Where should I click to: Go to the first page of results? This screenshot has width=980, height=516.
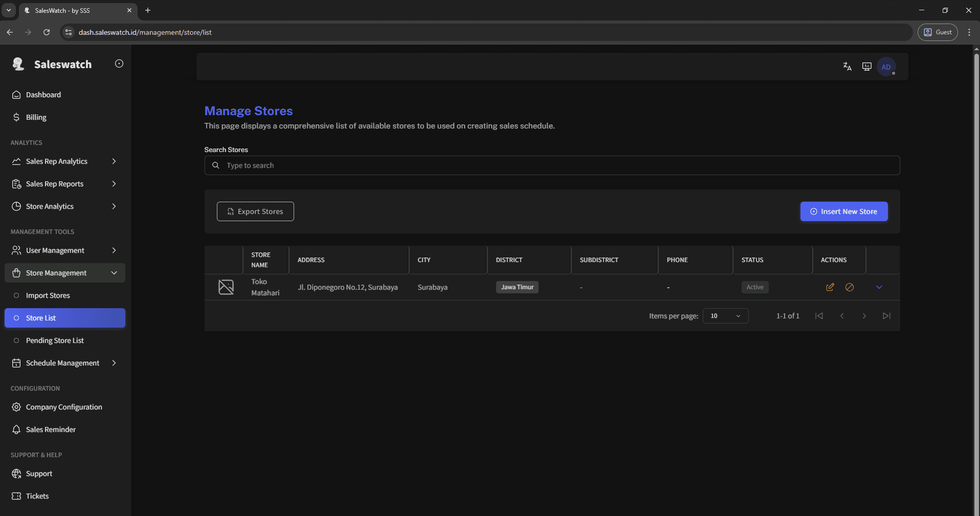[819, 316]
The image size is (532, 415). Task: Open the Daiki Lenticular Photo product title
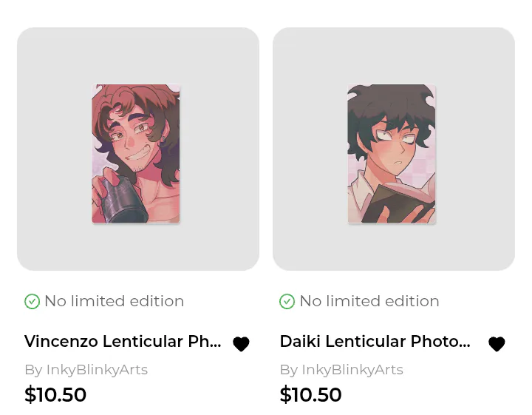pyautogui.click(x=375, y=342)
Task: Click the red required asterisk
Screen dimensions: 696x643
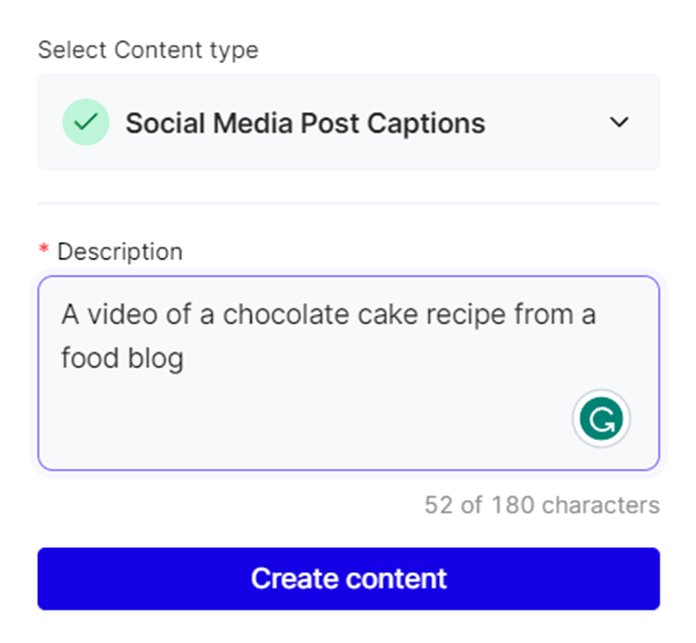Action: [44, 252]
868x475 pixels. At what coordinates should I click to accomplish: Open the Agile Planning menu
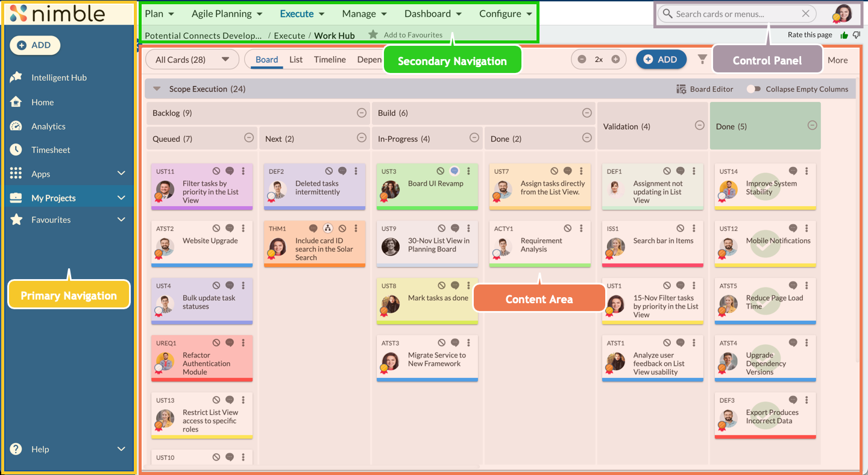tap(227, 14)
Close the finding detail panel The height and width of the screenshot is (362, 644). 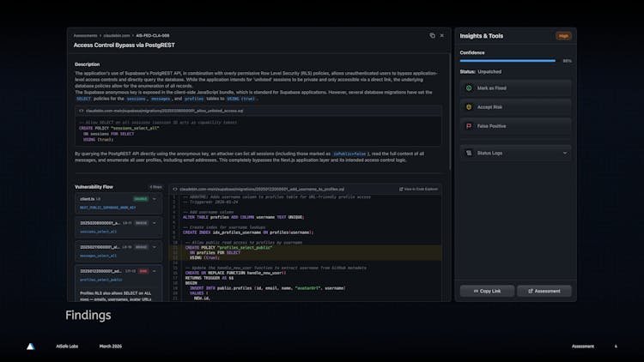tap(442, 36)
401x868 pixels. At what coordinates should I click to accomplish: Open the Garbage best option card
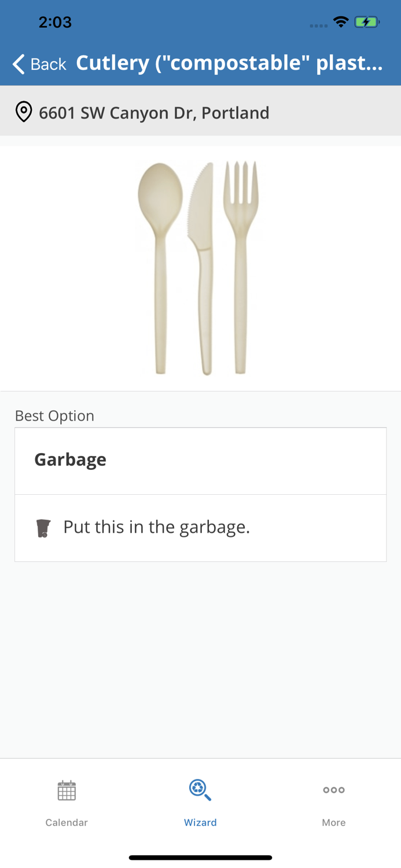click(x=200, y=459)
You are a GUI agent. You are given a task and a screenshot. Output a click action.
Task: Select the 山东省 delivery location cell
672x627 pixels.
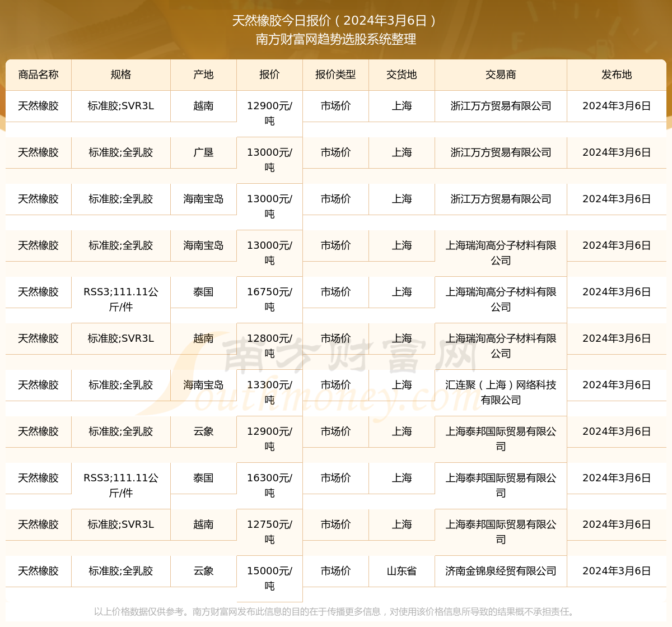click(x=402, y=571)
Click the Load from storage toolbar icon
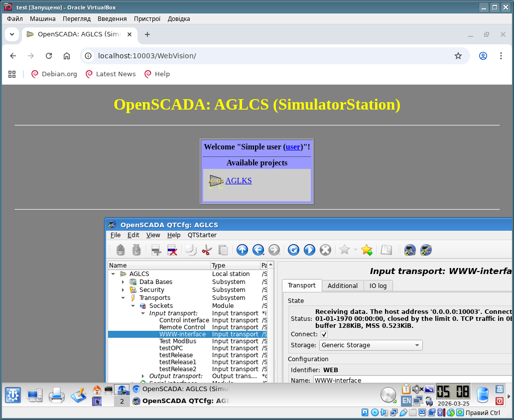Viewport: 514px width, 420px height. pyautogui.click(x=121, y=250)
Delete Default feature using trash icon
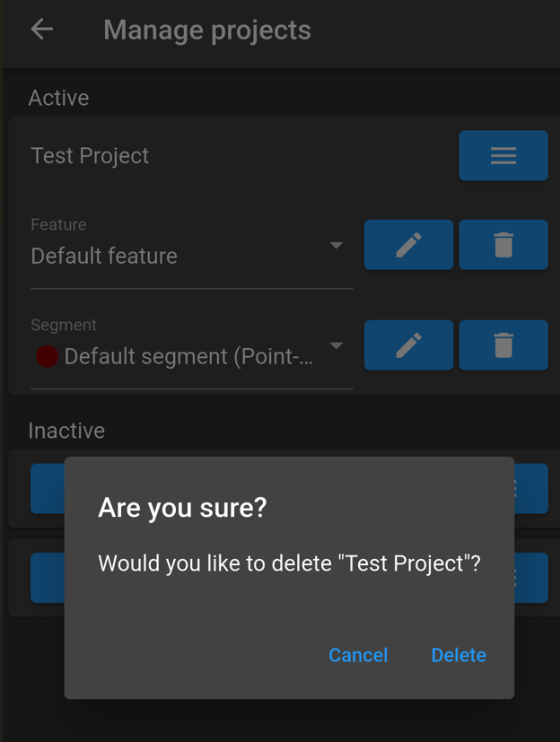The height and width of the screenshot is (742, 560). tap(503, 245)
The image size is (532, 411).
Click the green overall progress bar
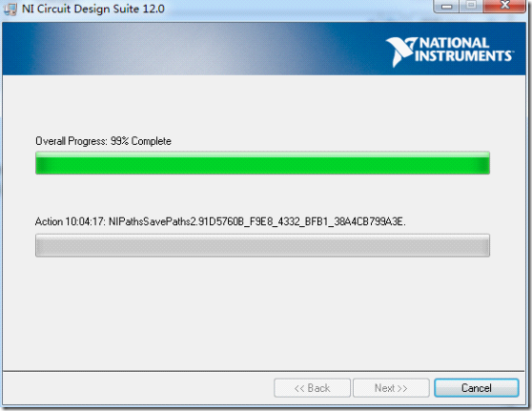coord(262,163)
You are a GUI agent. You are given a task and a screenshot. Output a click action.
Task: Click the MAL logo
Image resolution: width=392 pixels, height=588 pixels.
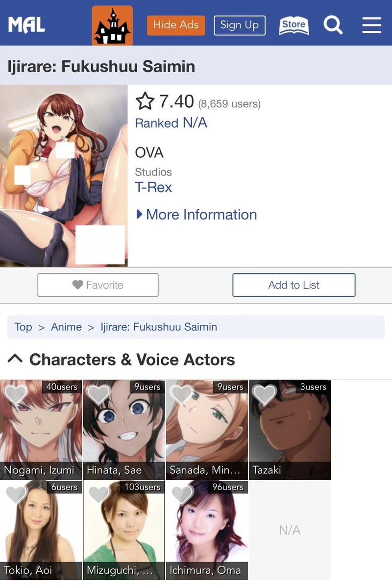(26, 25)
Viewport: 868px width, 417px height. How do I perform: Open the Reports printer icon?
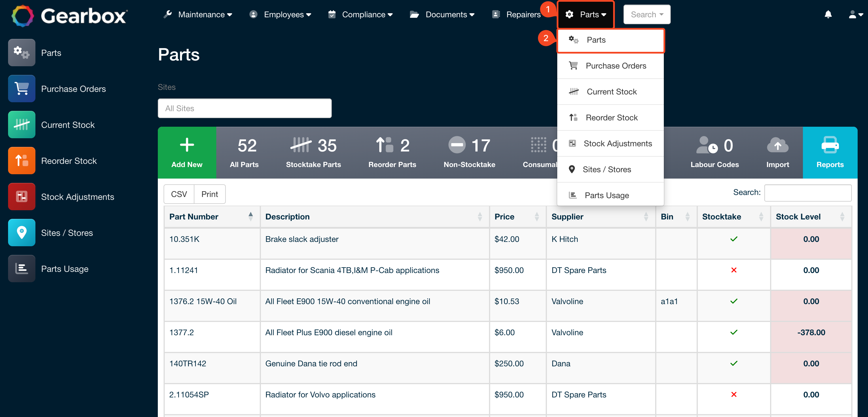tap(830, 146)
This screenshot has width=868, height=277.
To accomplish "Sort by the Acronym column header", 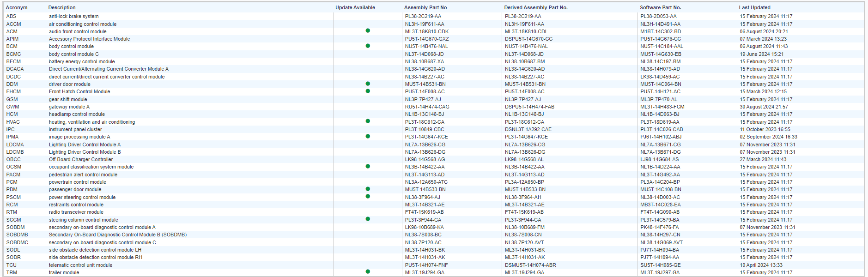I will (x=17, y=7).
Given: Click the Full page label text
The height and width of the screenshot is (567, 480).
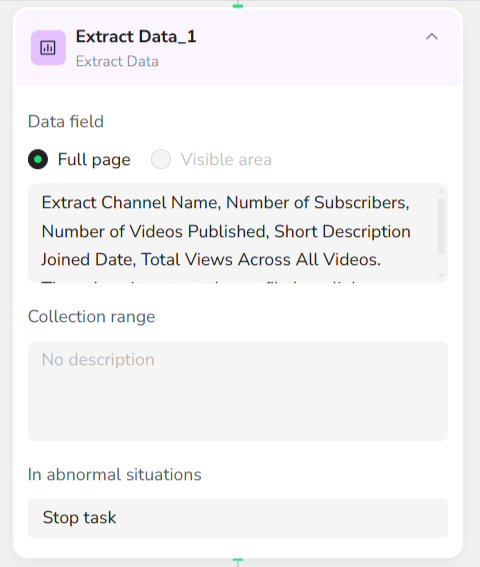Looking at the screenshot, I should pyautogui.click(x=94, y=159).
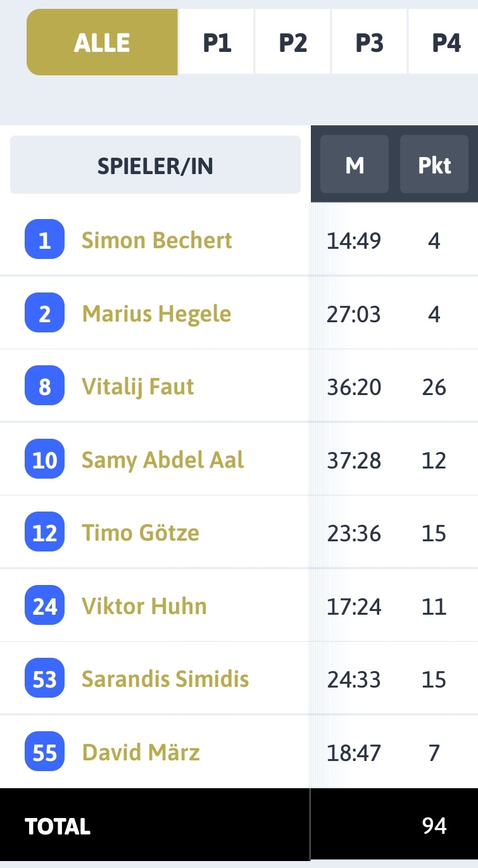The width and height of the screenshot is (478, 868).
Task: Click the Viktor Huhn name link
Action: (144, 607)
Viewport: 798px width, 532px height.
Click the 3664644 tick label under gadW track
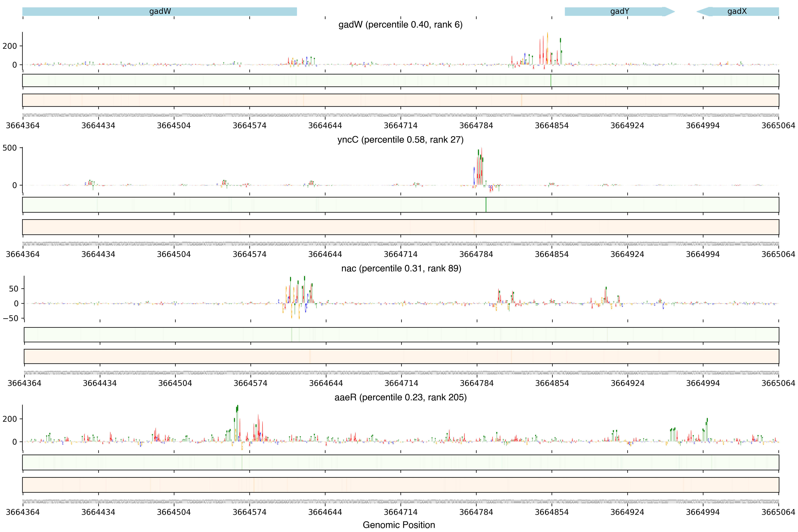(x=325, y=126)
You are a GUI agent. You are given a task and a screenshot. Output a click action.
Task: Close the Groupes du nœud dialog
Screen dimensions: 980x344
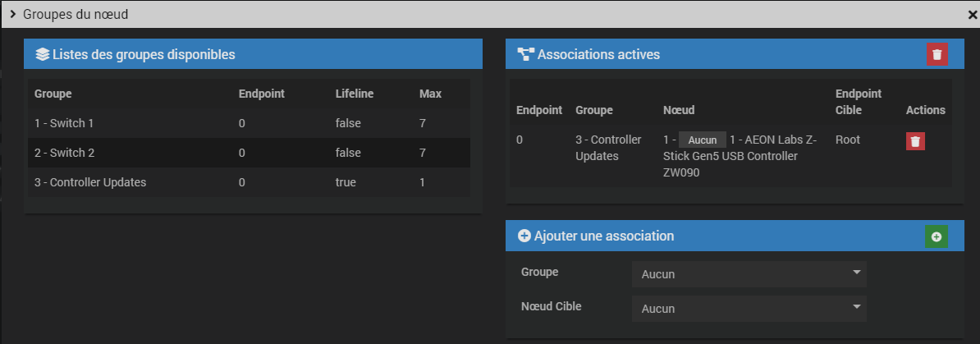(x=973, y=15)
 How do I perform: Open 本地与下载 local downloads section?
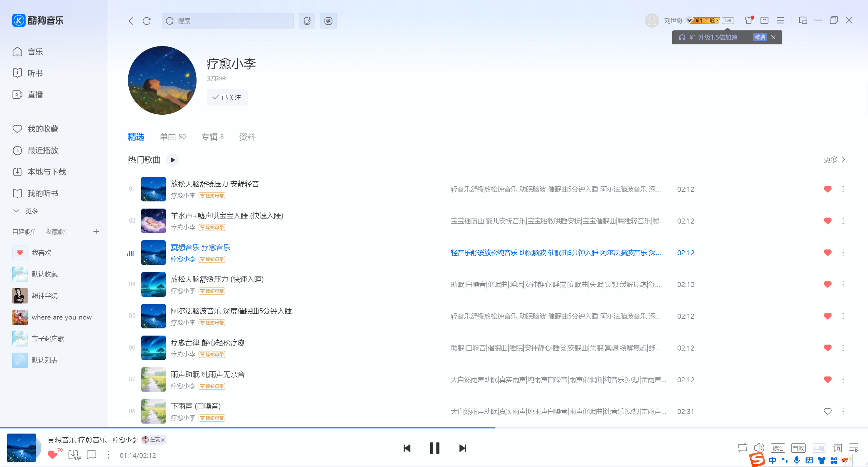point(47,172)
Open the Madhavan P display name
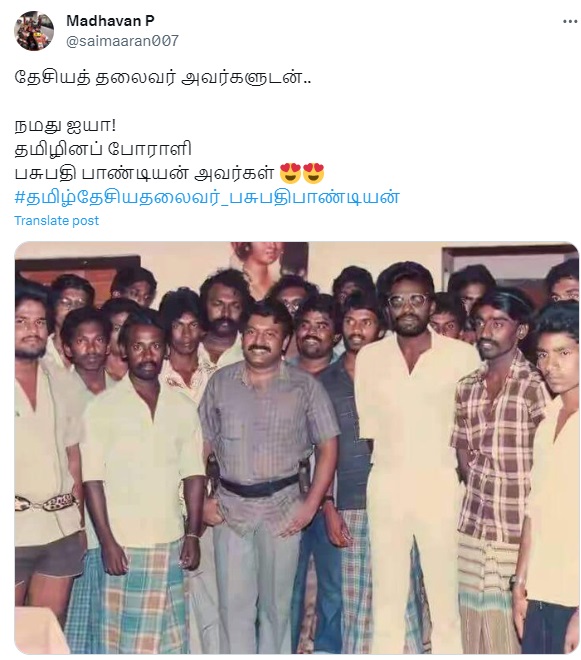 (110, 21)
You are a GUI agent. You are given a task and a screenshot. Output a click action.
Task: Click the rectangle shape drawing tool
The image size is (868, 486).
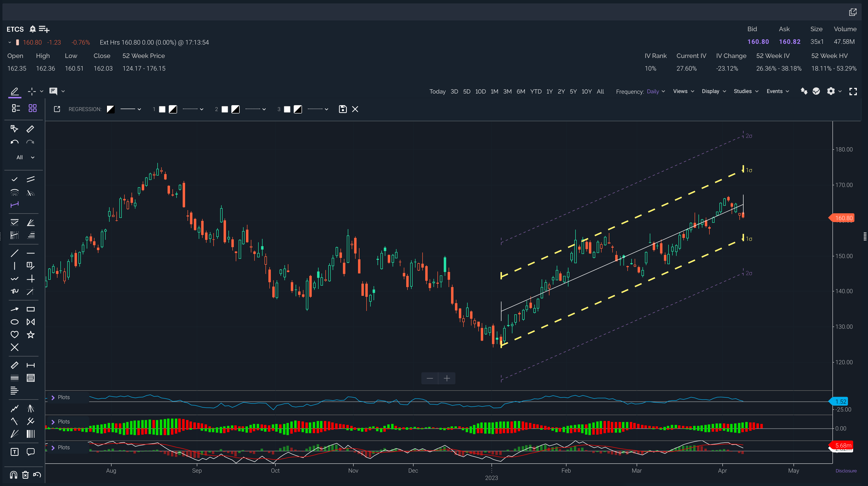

· · · · ·

Written task
Count the lines in the items above that contain the word "Open", and reply with the number alone.

Solution for this exercise
6